Qu’avez-vous lu de bon cet été sur les plages des Îles-de-la-Madeleine ? 

Mayonnaise d’Éric Plamondon, deuxième tome de sa trilogie 1984. La liberté dans la forme que se permet l’auteur dans presque tous les livres que j’ai lus de lui est à son paroxysme ici. Il y fait toute la démonstration de son savoir-faire, son habileté à nous faire vivre de grandes émotions en nous surprenant d’une page à l’autre. 

Est-il déjà arrivé qu’un livre vous inspire des paroles de chanson ?  

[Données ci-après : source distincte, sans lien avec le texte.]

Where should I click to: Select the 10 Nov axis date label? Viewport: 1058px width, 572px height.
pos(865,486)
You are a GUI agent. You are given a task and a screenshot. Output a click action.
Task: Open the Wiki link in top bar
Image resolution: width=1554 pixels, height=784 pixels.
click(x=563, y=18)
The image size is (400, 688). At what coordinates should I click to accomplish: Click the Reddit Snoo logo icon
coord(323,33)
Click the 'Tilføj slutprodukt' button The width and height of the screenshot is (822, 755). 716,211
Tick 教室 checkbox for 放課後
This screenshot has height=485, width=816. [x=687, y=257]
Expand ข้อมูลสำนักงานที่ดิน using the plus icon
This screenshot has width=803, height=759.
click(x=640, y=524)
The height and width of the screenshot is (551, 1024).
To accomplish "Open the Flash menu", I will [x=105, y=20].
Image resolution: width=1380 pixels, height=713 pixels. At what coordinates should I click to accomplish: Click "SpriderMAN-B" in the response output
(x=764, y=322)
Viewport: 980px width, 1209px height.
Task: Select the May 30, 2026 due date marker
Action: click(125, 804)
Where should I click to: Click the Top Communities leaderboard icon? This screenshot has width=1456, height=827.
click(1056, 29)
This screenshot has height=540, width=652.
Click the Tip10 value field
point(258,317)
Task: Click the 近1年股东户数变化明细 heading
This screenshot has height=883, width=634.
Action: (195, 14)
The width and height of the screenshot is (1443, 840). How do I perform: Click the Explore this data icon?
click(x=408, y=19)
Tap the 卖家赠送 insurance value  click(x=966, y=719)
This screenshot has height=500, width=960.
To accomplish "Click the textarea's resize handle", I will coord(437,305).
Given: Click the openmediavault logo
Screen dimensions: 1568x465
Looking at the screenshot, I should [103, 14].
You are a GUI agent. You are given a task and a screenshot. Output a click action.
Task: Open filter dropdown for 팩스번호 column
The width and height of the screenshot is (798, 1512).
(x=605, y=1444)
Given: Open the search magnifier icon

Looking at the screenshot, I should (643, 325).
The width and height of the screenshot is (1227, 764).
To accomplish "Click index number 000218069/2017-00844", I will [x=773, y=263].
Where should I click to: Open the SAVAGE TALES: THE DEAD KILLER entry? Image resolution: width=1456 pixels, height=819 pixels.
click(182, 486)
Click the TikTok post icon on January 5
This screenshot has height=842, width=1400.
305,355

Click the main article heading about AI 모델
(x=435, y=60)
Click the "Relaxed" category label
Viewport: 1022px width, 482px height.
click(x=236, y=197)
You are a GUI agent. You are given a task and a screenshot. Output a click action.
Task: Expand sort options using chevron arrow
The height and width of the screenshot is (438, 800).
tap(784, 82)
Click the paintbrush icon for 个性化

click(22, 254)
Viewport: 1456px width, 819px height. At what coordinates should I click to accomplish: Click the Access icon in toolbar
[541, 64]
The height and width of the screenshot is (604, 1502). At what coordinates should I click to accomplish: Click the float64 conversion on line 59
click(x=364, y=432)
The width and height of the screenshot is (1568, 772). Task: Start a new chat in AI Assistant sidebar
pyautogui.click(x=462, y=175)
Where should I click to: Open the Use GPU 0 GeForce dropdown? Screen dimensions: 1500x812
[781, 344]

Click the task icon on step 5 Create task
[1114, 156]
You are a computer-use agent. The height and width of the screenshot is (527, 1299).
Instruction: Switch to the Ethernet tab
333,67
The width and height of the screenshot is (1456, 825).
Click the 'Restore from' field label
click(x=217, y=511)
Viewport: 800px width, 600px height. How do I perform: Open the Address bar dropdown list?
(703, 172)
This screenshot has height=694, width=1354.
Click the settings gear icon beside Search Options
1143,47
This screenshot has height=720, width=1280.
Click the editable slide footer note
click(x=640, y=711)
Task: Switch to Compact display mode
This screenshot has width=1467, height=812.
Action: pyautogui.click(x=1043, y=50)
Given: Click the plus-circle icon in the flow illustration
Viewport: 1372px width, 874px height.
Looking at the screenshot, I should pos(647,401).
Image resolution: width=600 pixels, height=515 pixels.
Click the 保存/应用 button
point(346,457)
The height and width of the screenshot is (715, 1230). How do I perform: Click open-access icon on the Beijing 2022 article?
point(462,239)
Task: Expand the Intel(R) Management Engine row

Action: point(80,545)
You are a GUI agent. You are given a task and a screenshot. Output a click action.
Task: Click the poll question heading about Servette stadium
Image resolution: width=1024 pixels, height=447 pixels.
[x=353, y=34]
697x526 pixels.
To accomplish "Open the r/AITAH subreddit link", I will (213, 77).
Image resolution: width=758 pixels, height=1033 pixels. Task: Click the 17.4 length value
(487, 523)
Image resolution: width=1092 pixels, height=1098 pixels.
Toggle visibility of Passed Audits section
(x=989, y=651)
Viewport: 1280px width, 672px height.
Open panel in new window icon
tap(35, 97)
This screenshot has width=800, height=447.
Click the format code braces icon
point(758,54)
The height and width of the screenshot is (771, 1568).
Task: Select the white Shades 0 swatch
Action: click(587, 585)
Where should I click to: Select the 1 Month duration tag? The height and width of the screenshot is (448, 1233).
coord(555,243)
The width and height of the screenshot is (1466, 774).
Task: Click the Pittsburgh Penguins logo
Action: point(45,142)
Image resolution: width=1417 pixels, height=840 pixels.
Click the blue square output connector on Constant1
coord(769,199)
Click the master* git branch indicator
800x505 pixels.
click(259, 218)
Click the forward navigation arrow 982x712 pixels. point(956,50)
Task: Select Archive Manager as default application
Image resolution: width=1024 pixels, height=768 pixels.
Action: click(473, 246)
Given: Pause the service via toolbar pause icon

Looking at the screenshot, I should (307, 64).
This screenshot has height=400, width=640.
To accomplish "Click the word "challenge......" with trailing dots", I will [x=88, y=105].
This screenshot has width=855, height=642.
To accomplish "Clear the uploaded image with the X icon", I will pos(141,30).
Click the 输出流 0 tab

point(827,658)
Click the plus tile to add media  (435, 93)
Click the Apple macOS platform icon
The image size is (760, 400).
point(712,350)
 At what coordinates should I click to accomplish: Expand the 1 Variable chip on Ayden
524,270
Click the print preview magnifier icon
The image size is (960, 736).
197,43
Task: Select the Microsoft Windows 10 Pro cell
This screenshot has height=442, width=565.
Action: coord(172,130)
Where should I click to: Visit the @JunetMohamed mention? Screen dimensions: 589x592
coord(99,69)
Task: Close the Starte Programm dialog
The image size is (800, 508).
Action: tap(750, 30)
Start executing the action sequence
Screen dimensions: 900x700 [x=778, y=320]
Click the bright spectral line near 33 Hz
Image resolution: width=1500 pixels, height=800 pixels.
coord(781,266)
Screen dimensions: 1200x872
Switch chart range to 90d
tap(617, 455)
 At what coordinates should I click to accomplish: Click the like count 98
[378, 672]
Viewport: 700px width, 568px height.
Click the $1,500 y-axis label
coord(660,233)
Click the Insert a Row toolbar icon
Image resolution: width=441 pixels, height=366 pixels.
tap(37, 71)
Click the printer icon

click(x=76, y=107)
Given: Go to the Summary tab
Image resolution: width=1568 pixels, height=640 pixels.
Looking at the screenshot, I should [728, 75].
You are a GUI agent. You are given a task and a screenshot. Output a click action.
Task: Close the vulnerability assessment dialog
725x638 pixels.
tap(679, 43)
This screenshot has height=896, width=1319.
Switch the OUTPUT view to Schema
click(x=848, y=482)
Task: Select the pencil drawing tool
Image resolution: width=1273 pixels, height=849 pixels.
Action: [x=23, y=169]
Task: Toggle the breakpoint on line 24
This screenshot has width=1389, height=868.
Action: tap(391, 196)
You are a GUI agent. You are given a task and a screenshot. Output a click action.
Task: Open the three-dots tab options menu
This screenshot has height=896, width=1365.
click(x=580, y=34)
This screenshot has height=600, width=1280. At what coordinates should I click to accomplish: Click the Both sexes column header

Il s’agit encore une fois d’Éric Plamondon, avec le livre Taqawan. Je lui ai demandé l’autorisation d’adapter un des passages de son livre pour ma chanson Les sangs mélangés qui se retrouve sur mon dernier disque Pissenlit. Sa citation est devenue dans ma chanson : En Amérique/ On a tous du sang indien/ Si c’est pas dans les veines/ C’est sur les mains.

Est-ce qu’il y a un livre ou un roman auquel vous revenez régulièrement depuis des années ?
Je relis rarement un livre, mais j’ai passé plusieurs années à lire presque exclusivement de la bande dessinée. J’aime partager avec mes proches des lectures qui m’ont beaucoup touché et auxquelles je reviens, d’une certaine manière, en les leur offrant. Parmi celles-ci, je pense à Maus d’Art Spiegelman, la série des Paul de Michel Rabagliati, Le moral des troupes et plein d’autres livres de Jimmy Beaulieu, le travail de Chris Ware, Chester Brown, Adrian Tomine, Lewis Trondheim et Manu Larcenet, pour n’en nommer que quelques-uns.

Présentement, qu’êtes-vous en train de lire ? 

Je viens tout juste de terminer La trajectoire des confettis de Marie-Ève Thuot, qui m’a happé d’un coup. Dès les premières pages, je suis embarqué dans cet imposant récit, savamment construit comme une grande saga familiale, où elle tisse des liens fascinants sur plus de 600 pages. Un immense talent, j’ai beaucoup aimé.